Substitute "Mudroom" for "Laundry Room" in the material from the line with "Walk-In Pantry vs. Pantry Cabinet (921, 1187)" to the line with "Cabinetry (835, 645)". Return only those lines, with everything else left as it is.

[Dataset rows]

————————

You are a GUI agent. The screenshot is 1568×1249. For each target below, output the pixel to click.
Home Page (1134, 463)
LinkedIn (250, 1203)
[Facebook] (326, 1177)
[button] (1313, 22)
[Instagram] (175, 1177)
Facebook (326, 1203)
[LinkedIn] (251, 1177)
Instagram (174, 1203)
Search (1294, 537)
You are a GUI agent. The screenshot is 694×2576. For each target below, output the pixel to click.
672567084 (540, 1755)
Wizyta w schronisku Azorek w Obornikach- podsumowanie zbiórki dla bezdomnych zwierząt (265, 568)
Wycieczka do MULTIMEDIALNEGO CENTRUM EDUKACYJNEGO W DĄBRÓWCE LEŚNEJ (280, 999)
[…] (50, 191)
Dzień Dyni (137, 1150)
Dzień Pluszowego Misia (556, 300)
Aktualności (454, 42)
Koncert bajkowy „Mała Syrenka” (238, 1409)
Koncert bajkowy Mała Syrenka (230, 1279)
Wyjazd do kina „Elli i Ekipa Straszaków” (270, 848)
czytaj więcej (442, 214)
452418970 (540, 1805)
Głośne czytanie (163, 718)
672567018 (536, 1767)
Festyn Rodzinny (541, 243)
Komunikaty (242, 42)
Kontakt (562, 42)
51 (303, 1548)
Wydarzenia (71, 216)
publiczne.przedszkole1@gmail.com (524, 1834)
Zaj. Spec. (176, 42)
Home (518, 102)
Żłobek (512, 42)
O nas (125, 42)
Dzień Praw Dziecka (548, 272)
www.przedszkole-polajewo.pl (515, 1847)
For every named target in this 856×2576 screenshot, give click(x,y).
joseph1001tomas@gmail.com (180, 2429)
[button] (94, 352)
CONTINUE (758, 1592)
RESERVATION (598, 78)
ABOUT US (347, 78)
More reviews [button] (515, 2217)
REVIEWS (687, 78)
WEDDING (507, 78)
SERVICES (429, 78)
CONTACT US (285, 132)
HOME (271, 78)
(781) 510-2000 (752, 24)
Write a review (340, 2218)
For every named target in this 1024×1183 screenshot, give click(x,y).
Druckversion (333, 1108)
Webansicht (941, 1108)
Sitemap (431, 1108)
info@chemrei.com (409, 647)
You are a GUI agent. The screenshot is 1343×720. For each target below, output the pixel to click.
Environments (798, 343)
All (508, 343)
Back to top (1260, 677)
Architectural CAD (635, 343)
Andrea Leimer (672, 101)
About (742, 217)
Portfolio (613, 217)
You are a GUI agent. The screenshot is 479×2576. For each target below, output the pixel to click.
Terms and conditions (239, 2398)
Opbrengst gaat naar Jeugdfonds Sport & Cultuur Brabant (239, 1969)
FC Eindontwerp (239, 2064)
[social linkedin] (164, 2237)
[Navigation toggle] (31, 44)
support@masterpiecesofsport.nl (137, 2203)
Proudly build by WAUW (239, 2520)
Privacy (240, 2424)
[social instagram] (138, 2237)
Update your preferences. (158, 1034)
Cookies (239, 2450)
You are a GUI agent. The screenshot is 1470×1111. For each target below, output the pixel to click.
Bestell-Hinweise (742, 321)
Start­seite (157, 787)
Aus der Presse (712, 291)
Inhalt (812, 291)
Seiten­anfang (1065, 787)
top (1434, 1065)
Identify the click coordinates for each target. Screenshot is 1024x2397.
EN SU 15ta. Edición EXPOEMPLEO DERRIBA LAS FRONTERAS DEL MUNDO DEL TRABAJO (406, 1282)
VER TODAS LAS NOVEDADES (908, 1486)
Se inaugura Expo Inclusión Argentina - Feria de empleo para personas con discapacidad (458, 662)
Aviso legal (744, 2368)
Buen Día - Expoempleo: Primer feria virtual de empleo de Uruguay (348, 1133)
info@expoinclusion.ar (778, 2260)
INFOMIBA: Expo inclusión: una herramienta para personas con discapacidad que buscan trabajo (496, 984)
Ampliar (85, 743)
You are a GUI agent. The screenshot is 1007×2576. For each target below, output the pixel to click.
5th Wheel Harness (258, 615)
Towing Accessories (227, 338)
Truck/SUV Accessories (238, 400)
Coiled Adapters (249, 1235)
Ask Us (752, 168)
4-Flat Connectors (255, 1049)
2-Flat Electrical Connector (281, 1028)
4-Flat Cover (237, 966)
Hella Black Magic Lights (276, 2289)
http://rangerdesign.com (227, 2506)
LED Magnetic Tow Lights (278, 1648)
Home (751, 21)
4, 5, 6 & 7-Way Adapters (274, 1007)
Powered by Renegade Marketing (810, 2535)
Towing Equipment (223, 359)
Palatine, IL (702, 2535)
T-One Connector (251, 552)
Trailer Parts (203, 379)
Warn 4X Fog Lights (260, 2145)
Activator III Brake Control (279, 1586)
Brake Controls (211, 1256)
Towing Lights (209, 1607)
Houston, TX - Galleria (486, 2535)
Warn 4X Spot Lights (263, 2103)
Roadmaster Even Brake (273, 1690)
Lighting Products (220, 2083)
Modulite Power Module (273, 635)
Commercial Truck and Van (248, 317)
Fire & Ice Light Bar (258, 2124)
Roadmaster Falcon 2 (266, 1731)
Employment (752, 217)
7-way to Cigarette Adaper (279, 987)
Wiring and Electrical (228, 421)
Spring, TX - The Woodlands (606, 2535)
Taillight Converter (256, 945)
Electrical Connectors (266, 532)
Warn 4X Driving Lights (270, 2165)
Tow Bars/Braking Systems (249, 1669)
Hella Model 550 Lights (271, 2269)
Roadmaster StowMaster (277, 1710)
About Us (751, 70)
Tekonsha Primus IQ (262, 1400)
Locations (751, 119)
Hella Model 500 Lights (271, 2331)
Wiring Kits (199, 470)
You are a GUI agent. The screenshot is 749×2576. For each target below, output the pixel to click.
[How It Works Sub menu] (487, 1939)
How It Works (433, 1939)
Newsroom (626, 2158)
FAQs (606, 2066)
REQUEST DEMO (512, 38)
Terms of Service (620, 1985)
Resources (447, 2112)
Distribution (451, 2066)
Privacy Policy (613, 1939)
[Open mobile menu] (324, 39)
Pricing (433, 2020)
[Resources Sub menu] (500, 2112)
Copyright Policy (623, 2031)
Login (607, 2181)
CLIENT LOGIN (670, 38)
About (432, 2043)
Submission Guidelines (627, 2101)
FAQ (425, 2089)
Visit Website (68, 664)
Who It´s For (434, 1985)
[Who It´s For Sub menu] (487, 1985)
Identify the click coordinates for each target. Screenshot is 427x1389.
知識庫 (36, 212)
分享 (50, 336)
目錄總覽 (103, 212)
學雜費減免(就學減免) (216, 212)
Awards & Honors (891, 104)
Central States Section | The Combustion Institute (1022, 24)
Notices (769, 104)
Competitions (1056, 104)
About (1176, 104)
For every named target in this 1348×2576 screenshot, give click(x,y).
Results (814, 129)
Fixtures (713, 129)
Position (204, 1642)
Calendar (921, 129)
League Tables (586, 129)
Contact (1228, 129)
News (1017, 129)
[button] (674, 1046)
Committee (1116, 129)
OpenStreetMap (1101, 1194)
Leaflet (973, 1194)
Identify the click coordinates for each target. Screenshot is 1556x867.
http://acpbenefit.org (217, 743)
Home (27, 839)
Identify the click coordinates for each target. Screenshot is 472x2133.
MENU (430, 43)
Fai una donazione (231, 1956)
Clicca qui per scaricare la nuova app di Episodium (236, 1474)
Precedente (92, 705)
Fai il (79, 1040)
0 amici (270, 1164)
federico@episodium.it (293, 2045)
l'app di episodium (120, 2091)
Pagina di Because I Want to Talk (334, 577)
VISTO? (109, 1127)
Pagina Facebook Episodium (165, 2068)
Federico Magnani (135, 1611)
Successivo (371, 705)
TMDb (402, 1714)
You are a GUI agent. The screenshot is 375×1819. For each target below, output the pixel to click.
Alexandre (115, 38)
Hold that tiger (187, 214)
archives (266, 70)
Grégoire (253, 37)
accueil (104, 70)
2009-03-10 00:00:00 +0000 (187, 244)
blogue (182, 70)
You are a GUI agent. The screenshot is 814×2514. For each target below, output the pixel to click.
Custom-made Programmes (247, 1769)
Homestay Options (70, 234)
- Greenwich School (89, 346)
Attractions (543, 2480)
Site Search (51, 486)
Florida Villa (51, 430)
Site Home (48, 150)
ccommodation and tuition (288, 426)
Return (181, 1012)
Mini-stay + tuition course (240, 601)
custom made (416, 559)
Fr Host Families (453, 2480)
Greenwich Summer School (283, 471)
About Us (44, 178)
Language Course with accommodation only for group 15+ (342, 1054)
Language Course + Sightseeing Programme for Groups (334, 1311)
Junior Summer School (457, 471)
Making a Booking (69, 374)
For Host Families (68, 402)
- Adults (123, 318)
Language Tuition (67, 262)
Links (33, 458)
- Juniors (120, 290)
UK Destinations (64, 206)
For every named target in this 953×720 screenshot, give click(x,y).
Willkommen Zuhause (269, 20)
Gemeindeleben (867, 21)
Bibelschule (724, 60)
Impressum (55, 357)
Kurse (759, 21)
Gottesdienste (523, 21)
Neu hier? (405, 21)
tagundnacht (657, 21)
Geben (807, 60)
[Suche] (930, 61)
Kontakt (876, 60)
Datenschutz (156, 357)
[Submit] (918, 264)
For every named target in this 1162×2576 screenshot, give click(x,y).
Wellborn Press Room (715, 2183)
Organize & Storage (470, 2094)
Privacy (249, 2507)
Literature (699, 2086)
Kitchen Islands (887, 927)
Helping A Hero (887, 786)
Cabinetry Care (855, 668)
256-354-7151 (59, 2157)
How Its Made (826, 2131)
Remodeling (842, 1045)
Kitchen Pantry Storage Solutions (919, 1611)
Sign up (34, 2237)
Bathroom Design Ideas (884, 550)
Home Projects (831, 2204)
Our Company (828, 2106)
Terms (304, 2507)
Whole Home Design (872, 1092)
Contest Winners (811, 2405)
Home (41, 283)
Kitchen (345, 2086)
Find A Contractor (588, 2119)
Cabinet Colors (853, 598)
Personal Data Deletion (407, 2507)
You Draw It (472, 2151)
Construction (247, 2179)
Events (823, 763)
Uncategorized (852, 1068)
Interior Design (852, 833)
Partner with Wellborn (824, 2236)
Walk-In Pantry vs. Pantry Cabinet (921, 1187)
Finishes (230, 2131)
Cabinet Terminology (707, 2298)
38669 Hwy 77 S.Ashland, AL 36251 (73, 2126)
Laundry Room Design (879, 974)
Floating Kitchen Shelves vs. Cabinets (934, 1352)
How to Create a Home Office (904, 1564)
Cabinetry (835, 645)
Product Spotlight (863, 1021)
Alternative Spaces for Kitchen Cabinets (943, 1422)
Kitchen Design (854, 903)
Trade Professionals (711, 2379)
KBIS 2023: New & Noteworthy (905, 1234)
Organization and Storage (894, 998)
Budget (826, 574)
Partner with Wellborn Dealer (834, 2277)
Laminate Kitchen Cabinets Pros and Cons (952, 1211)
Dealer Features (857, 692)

————————

**Finished exercise:**
Walk-In Pantry vs. Pantry Cabinet (921, 1187)
Finishes (230, 2131)
Cabinet Terminology (707, 2298)
38669 Hwy 77 S.Ashland, AL 36251 (73, 2126)
Mudroom Design (879, 974)
Floating Kitchen Shelves vs. Cabinets (934, 1352)
How to Create a Home Office (904, 1564)
Cabinetry (835, 645)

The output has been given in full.